After he had been bumped from the transplant list twice after relapsing, she’d resorted to desperate ways of keeping an eye on him. The last barrage of tests had revealed he was weeks away from full renal failure.
The doctors had advised that they wouldn’t sanction her father’s operation unless he remained clean for at least six months. He’d waved away her worries when she’d talked to him about it but so far he’d stayed clean.
All she needed to do was come through with the funds required for his operation. Funds entirely dependent on whether she finished h
er stint with Jules Montagne. Correction: Jules Montegova. Half-brother to Crown Prince Remirez Alexander Montegova.
The latter’s image rose up, large and imposing, dragging a small shiver down her spine as she finished her breakfast.
By the time she was done with the morning rush hour customers at the café where she worked near Oxford Street, the seed of worry that had taken root in the small hours had grown into a bramble bush.
Jules normally sent her a text in the early hours before he went to bed, telling her where and when to meet for their next ‘date’. When midday came and went without a word from him, her worry escalated to full-blown anxiety.

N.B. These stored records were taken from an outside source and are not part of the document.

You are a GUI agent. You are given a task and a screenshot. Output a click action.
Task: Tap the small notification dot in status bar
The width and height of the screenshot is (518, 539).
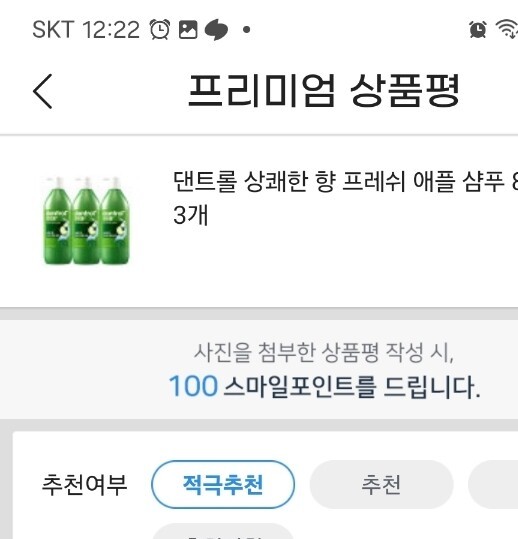246,30
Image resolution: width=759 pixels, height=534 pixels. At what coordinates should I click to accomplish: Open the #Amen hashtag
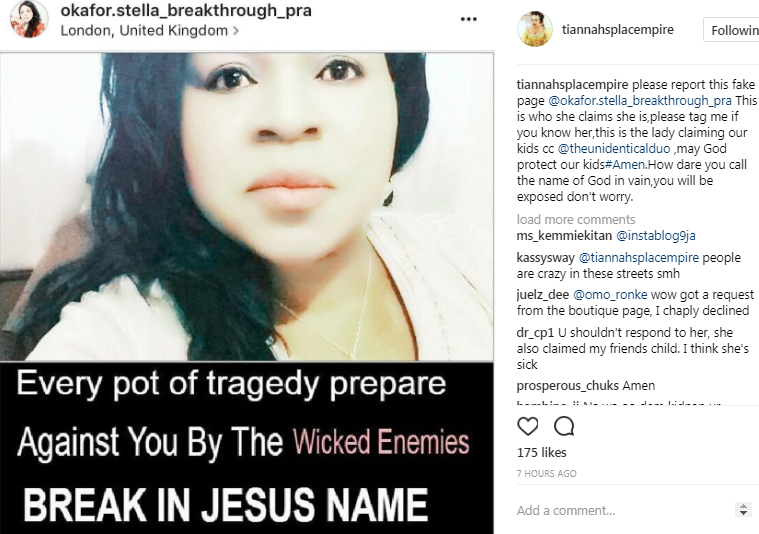point(625,165)
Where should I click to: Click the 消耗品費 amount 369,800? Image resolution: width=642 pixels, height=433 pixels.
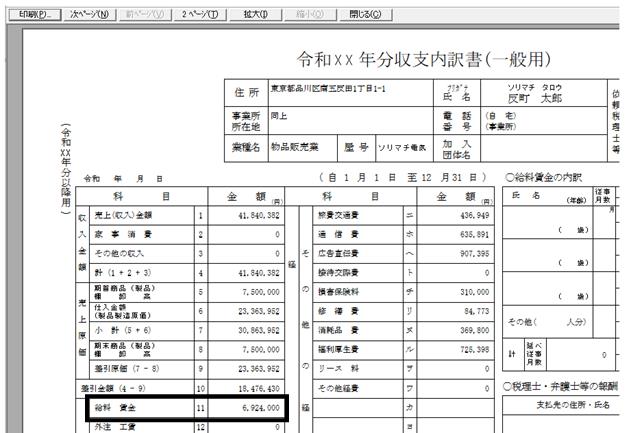tap(455, 330)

She didn’t want to waste her precious phone minutes calling him, but the inkling that something was wrong wouldn’t ease. Too much hinged on finishing what she’d started with Jules for her to prevaricate about this. She decided she would call him during her break.
The café was quieter, but still half full. Besides her, two other waitresses were busy delivering dishes to customers, with a third, Di, cleaning the table next to where Maddie was sorting cutlery.

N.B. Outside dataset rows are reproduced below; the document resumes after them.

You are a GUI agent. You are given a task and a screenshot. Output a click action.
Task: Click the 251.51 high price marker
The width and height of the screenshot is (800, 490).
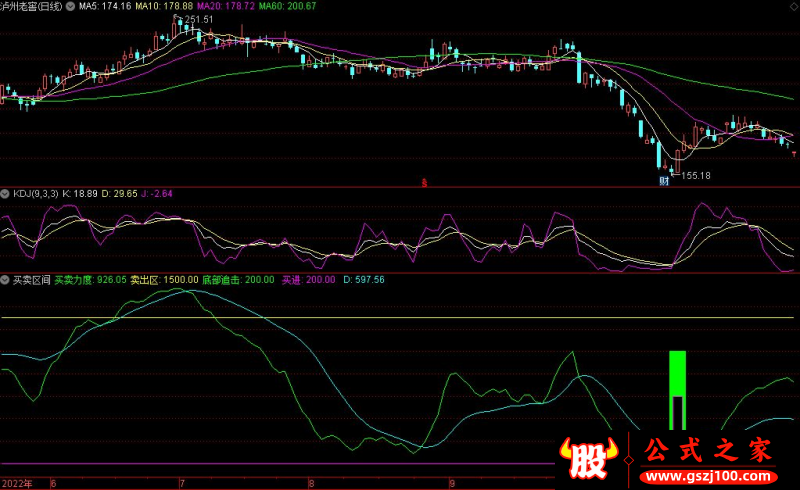tap(192, 19)
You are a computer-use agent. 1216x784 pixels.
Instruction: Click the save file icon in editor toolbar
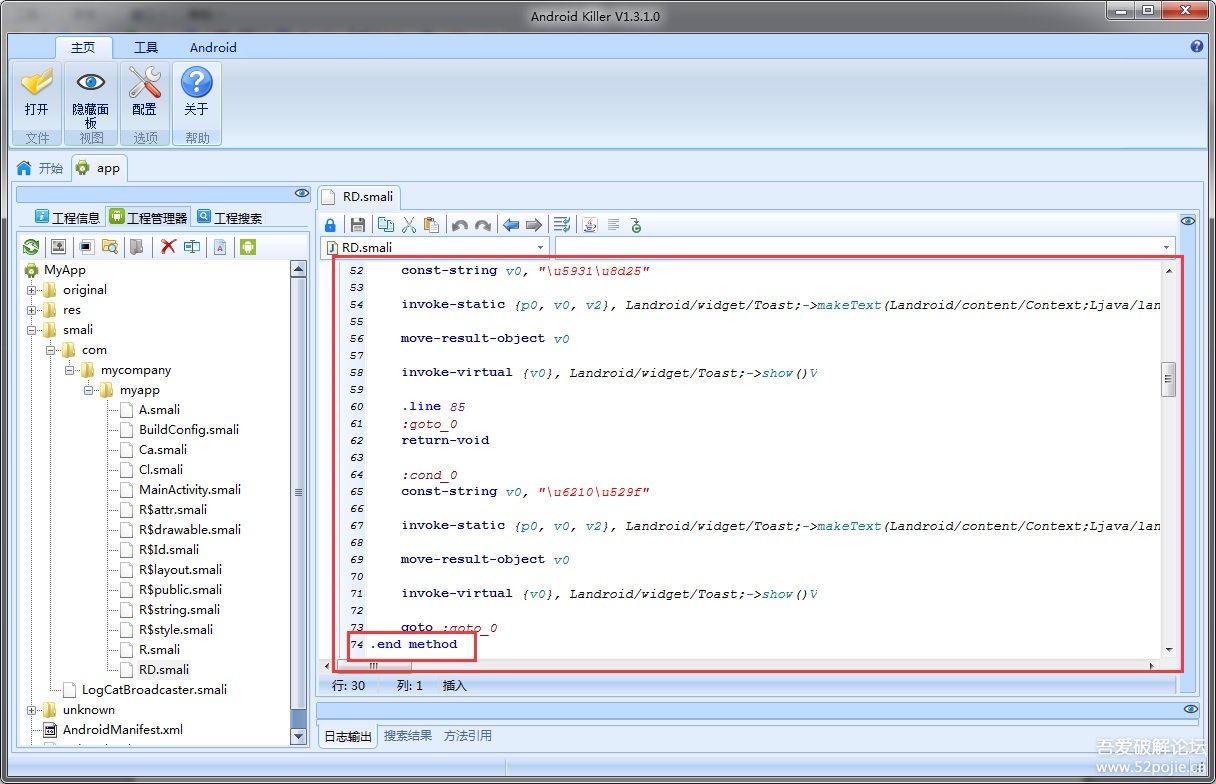[x=357, y=225]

‘Holy cow, it’s Prince Remirez!’ Di screeched.
Maddie almost jumped out of her skin, nearly dropping the two dozen forks in her hands. ‘What?’
Di pointed, wide-eyed, at the window.
Heart slamming against her ribs, Maddie turned and watched the man she’d spent far too many precious hours thinking about examining the café sign and the pavement with the same dripping disdain he’d shown for her neighbourhood last night.
The late March sun burst through the clouds in that moment, outlining his upturned haughty face in jaw-dropping relief.
Last night, in the dark nightclub and darker limo, she’d thought his breathtaking male beauty too good to be true. Now, with the sun caressing every spectacular feature, Maddie was left in no doubt that from head to toe the man next in line to the throne of Montegova was a magnificent male specimen.
She managed to drag her gaze from that rugged jaw and captivating face long enough to glance at her colleague. ‘You know who he is?’